What we expect of you
We are all different, yet we all use our unique contributions to serve patients. The medical safety professional we seek is a leader with these qualifications.
MD or DO degree from an accredited medical school with 2 years of industry pharmacovigilance (PV) experience
Completion of an accredited medical or surgical residency OR Clinical experience in either an accredited academic setting or private practice (including hospital based) setting
Product safety in the bio/pharmaceutical industry or regulatory agency; previous management and/or mentoring experience; board certification or equivalent training.
Experience in related disease areas including General Medicine, Metabolic, Cardiac or Internal Medicine.
What you can expect of us
As we work to develop treatments that take care of others, we also work to care for our teammates’ professional and personal growth and well-being.
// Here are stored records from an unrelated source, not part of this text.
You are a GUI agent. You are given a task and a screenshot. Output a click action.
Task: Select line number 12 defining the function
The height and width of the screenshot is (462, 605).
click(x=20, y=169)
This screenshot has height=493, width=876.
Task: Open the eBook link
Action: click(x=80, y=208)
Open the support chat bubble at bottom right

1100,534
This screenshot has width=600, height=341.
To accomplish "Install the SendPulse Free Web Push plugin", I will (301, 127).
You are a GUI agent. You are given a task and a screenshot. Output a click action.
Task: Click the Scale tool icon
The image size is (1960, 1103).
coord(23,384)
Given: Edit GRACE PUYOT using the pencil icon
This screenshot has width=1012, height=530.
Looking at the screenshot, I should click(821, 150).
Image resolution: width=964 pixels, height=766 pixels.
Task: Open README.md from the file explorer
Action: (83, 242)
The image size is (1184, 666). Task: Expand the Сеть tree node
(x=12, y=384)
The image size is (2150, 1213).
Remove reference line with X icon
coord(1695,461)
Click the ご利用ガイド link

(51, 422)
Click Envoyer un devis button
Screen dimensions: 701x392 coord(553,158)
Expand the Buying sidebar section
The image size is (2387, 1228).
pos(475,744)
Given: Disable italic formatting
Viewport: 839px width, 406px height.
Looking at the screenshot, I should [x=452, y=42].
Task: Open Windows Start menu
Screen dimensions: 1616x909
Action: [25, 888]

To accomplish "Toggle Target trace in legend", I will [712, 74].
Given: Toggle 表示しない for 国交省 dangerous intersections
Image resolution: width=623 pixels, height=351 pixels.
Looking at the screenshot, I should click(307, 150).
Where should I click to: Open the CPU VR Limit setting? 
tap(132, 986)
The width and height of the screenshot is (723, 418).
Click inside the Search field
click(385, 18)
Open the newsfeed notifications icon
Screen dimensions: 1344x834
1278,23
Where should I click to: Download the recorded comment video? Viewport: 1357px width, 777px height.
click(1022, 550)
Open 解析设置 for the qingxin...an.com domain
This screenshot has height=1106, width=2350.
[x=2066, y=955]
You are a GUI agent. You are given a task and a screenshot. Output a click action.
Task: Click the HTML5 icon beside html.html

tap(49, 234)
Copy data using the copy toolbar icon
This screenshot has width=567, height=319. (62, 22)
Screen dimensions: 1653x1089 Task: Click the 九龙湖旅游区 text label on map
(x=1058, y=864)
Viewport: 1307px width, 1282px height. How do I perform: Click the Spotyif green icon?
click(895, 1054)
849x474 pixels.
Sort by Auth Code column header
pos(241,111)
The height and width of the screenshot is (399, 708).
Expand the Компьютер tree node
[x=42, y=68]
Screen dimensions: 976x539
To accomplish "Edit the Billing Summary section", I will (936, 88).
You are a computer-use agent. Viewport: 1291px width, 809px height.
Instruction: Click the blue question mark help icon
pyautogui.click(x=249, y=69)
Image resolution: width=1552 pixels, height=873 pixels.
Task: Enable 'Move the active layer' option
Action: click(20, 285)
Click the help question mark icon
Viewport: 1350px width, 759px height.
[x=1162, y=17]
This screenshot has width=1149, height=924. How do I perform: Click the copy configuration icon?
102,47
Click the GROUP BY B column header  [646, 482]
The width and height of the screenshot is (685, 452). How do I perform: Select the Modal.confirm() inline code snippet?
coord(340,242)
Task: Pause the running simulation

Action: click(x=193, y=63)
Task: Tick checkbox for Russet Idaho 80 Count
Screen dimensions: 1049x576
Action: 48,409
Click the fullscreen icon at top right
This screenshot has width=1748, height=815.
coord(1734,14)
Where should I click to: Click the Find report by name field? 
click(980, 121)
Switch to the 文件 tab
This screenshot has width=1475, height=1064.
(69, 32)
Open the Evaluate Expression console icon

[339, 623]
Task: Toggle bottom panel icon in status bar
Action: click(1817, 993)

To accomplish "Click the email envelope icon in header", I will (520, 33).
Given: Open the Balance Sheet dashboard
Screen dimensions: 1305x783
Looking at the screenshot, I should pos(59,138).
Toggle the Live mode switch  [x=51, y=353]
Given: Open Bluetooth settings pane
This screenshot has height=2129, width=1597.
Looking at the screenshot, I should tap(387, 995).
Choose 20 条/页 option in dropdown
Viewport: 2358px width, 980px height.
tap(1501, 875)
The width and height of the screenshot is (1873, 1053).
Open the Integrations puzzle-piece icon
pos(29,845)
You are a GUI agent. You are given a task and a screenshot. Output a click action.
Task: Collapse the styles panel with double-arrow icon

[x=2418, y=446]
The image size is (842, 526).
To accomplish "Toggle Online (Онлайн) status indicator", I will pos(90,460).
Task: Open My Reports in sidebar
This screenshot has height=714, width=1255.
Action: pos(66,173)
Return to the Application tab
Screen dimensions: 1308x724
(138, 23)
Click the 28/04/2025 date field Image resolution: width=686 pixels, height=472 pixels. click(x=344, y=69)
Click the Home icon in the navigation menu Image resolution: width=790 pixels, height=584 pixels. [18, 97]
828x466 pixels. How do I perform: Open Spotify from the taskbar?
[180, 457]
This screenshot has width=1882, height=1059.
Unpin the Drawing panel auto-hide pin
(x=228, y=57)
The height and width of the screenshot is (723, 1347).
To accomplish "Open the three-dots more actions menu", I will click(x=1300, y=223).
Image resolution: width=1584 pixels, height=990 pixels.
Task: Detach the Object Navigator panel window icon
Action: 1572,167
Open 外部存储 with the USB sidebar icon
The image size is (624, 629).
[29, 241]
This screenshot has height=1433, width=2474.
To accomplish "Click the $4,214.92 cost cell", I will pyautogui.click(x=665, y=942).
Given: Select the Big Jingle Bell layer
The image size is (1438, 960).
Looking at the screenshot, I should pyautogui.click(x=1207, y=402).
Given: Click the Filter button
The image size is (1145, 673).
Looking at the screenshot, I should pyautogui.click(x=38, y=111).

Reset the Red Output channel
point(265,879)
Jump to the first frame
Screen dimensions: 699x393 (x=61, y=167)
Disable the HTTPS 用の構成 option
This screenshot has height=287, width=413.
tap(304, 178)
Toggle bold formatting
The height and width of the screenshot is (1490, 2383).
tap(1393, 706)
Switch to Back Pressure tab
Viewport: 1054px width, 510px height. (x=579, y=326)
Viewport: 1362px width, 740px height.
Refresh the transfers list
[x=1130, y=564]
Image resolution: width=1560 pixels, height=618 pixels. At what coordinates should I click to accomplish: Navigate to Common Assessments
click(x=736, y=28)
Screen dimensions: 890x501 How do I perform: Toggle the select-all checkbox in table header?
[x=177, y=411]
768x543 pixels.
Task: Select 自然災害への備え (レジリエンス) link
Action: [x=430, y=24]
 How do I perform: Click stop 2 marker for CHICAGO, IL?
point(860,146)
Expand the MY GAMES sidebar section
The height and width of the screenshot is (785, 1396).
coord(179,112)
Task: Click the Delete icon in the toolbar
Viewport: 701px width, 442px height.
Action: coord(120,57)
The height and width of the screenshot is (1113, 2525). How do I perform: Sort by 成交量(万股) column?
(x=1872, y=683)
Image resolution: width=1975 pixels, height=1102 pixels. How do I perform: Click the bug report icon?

Vast opportunities to learn and move up and across our global organization
Diverse and inclusive community of belonging, where teammates are empowered to bring ideas to the table and act
Generous Total Rewards Plan comprising health, finance and wealth, work/life balance, and career benefits
Apply now for a career that defies imagination
In our quest to serve patients above all else, Amgen is the first to imagine, and the last to doubt. Join us.
If you're seeking a career where you can truly make a difference in the lives of others, a career where you can work at the absolute forefront of biotechnology with the top minds in the field, you'll find it at Amgen.
Amgen, a biotechnology pioneer, discovers, develops and delivers innovative human therapeutics. Our medicines have helped millions of patients in the fight against cancer, kidney disease, rheumatoid arthritis and other serious illnesses.
As an organization dedicated to improving the quality of life for people around the world, Amgen fosters an inclusive environment of diverse, ethical, committed and highly accomplished people who respect each other but compete intensely to win. Together, we live the Amgen values as we continue advancing science to serve patients.
Amgen is an Equal Opportunity employer and will consider all qualified applicants for employment without regard to race, color, religion, sex, sexual orientation, gender identity, national origin, protected veteran status, or disability status.
We will ensure that individuals with disabilities are provided reasonable accommodation to participate in the job application or interview process, to perform essential job functions, and to receive other benefits and privileges of employment. Please contact us to request accommodation.
Amgen requires all staff in the United States, Puerto Rico and Canada to be vaccinated from COVID 19 as a condition of employment. In accordance with applicable law, Amgen will provide reasonable accommodations to staff members who qualify on the basis of a medical reason or a sincerely held religious belief, practice, or observance. Such accommodation may not pose an undue hardship to Amgen, its operations, or its staff.